The Gospel from Luke tells the parable of the Good Samaritan. Jesus told this parable to show how wide God’s love and mercy is towards every fellow human being. Just before Jesus tells this parable, a scribe approaches Him with two questions. First he asks, “What must I do to inherit eternal life?” Jesus answers with another question: “What is written in the law? How do you read it?” The scribe goes on to answer his own question, which Jesus confirms as correct. Eternal life is determined by one’s complete and absolute love of God and love of neighbor.

The scribe then asks a second question: “And who is my neighbor?” Again Jesus answers with another question, at the close the parable of the Good Samaritan: “Which of these three, in your opinion, was neighbor to the robbers’ victim?” The scribe again answers correctly: “The one who treated him with mercy.”

I read this somewhere as a background for this parable. “Jesus’ story of a brutal highway robbery was all too familiar to His audience. The road from Jerusalem to Jericho went through a narrow winding valley surrounded by steep rocky cliffs. Many wealthy Jews from Jerusalem had winter homes in Jerico. This narrow highway was dangerous and notorious for its robbers who could easily ambush their victim and escape into the hills. No one in his right mind would think of traveling through this dangerous highway alone. It was far safer to travel with others for protection and defense.”

What does Jesus’ story tell us about true love for one’s neighbor? First, we must be willing to help even if others brought trouble on themselves through their own fault or negligence. Second, our love and concern to help others in need must be practical. Good intentions and showing pity, or empathizing with others, are not enough. And lastly, our love for others must be as wide and as inclusive as God’s love. God excludes no one from His care and concern. God’s love is unconditional. So we must be ready to do good to others for their sake, just as God is good to us. Jesus not only taught God’s way of love, but He showed how far God was willing to go to share in our suffering and to restore us to wholeness of life and happiness.

In this instance, the scribe was testing Jesus and trying to justify himself. Although we are not testing the Lord, we too, in our own prayerful conversations with Him, might tend to ask a number of questions. If instead we simply let Jesus ask us, “How do you read it?” or “What is your opinion?” we might, like the scribe in today’s Gospel, find ourselves answering our own questions, and answering them satisfactorily.

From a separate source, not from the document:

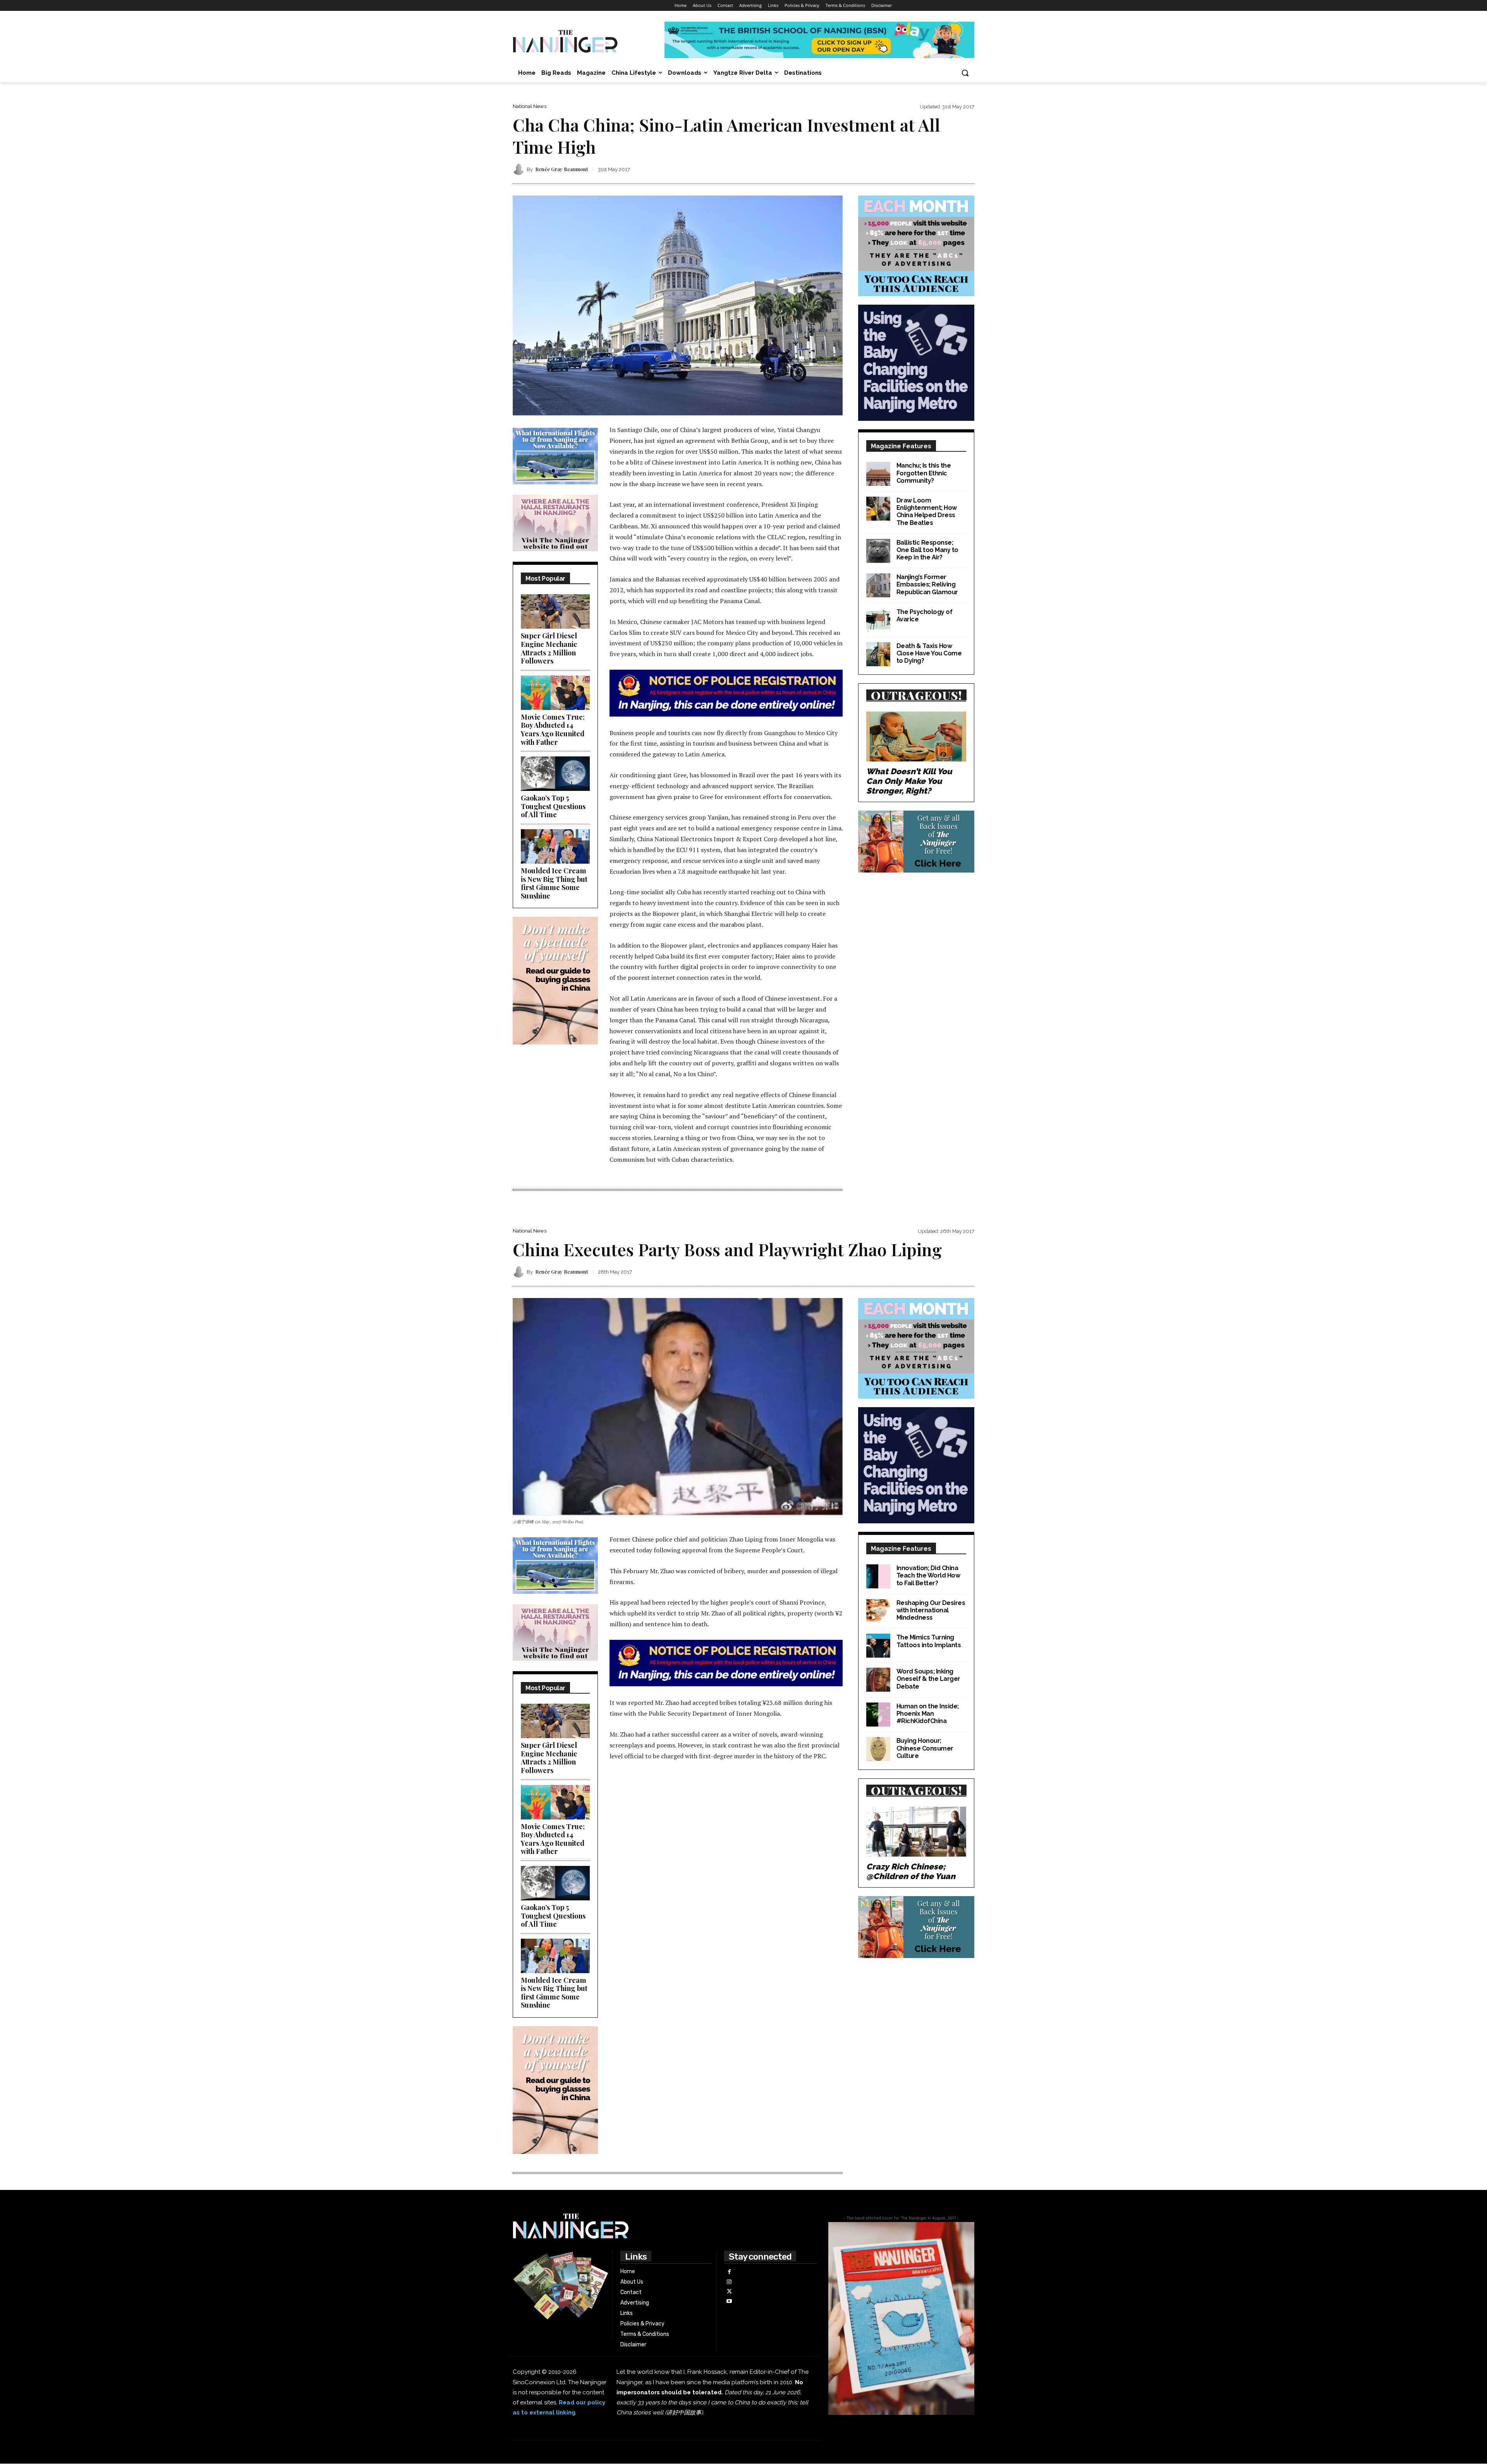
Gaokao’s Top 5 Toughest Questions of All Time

Often we assume that the answer to our concerns, problems, and perplexities is something very difficult and complex, something beyond our ability to grasp, something requiring God’s clear guidance and direction. Sometimes this might actually be the case. Yet, probably more often than we think, the answer simply and clearly lies within us. Still, we need Jesus, who desires that we always come to Him in prayer, no matter what our needs might be, to remind us of that.